China to Launch First Recoverable Satellite for Plant Breeding

China plans to launch a new recoverable satellite special for plants breeding, the first of its kind in the world, according to an expert with the Chinese Academy of Agricultural Sciences (CAAS).

The project has not formally started yet but the preparation is underway, said Liu Luxiang, director of the Space Breeding Center under the CAAS.

The satellite will be designed slightly differently from an ordinary satellite as less protection against space radiation is needed for the plant seeds it carries to undergo mutation, Liu said.

Recoverable satellites were first used to carry plants or seeds in the late 1950s. With nearly 118 satellites launched for life sciences research from 1957 to 1998 in the world, plants or seeds were carried about 42 times.

"It has been proven that outer space, with radiation and weightlessness, has obvious impact on plants and seeds and leads to a genetic mutation in plants," Liu said.

The research findings were used to study the impact outer space has on humans and to develop plants that can grow outside earth, by many countries like the United States and Russia, which mainly use manned space flights.

"China has an unique research perspective from the other countries," Liu said, "We grow high-quality strains of plants through selecting seeds from those mutated after the space journey. "

China has sent more than 70 strains of plants into outer space with other recoverable satellites, unmanned spacecraft and balloons since 1987. But no satellite special for plant breeding has been launched yet.

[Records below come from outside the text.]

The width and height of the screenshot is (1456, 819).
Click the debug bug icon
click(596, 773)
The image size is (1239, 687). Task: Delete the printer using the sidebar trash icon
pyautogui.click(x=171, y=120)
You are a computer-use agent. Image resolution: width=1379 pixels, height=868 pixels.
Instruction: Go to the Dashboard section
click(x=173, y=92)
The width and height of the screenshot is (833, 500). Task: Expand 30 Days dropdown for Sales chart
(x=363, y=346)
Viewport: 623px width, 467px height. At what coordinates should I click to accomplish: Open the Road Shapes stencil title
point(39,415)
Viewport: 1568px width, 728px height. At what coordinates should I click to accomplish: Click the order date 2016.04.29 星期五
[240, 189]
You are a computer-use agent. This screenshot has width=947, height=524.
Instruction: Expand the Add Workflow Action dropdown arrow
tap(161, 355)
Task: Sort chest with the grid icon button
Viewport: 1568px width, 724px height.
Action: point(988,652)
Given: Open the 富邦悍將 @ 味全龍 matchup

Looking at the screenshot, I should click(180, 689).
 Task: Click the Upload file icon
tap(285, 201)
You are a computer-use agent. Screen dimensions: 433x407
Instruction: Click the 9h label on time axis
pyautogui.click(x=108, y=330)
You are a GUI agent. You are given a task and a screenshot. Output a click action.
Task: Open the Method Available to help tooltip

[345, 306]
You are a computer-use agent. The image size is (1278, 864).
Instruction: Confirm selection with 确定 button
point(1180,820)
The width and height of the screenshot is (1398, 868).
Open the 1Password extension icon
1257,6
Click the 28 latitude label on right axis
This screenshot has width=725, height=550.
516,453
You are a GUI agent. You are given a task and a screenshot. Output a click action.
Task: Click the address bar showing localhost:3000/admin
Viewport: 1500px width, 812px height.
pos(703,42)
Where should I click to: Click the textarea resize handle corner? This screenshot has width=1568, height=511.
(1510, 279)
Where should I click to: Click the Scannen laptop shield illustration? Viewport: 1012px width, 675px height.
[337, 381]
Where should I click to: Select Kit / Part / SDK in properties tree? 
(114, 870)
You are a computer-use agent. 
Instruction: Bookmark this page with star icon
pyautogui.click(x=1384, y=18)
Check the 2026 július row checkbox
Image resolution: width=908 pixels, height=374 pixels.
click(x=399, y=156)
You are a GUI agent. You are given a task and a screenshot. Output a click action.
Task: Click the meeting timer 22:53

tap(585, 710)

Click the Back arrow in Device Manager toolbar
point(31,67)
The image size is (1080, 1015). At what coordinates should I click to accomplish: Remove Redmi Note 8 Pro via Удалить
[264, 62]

"The exact factors that cause the genetic mutation in plant seeds and how the mutation goes have not been identified yet, though we have drawn a general picture about the changes," said Liu, adding, "We hope to collect more detailed information with this special satellite."

More strains of plants will be sent outside with this satellite, including grains, flowers, trees, grass, medical herbs and microbes, with larger volumes than before.

With this technology, China has grown a 750-gram "super" green pepper and a 250-gram tomato. The strain of rice, developed from seeds having been on a space flight, produces an output per hectare that is higher by 10 to 15 percent than ordinary rice.

In fact, outer space simply speeds up the genetic mutation that also takes place in nature, rather than modifying the genes of plants, Liu said. "Plants developed with this technology have proven to be safe for humans so far."

The impact on different plants varied in outer space. For example, wheat seeds grow better after the space flight while watermelon grows worse after space travel than watermelon which never leaves the planet, he added.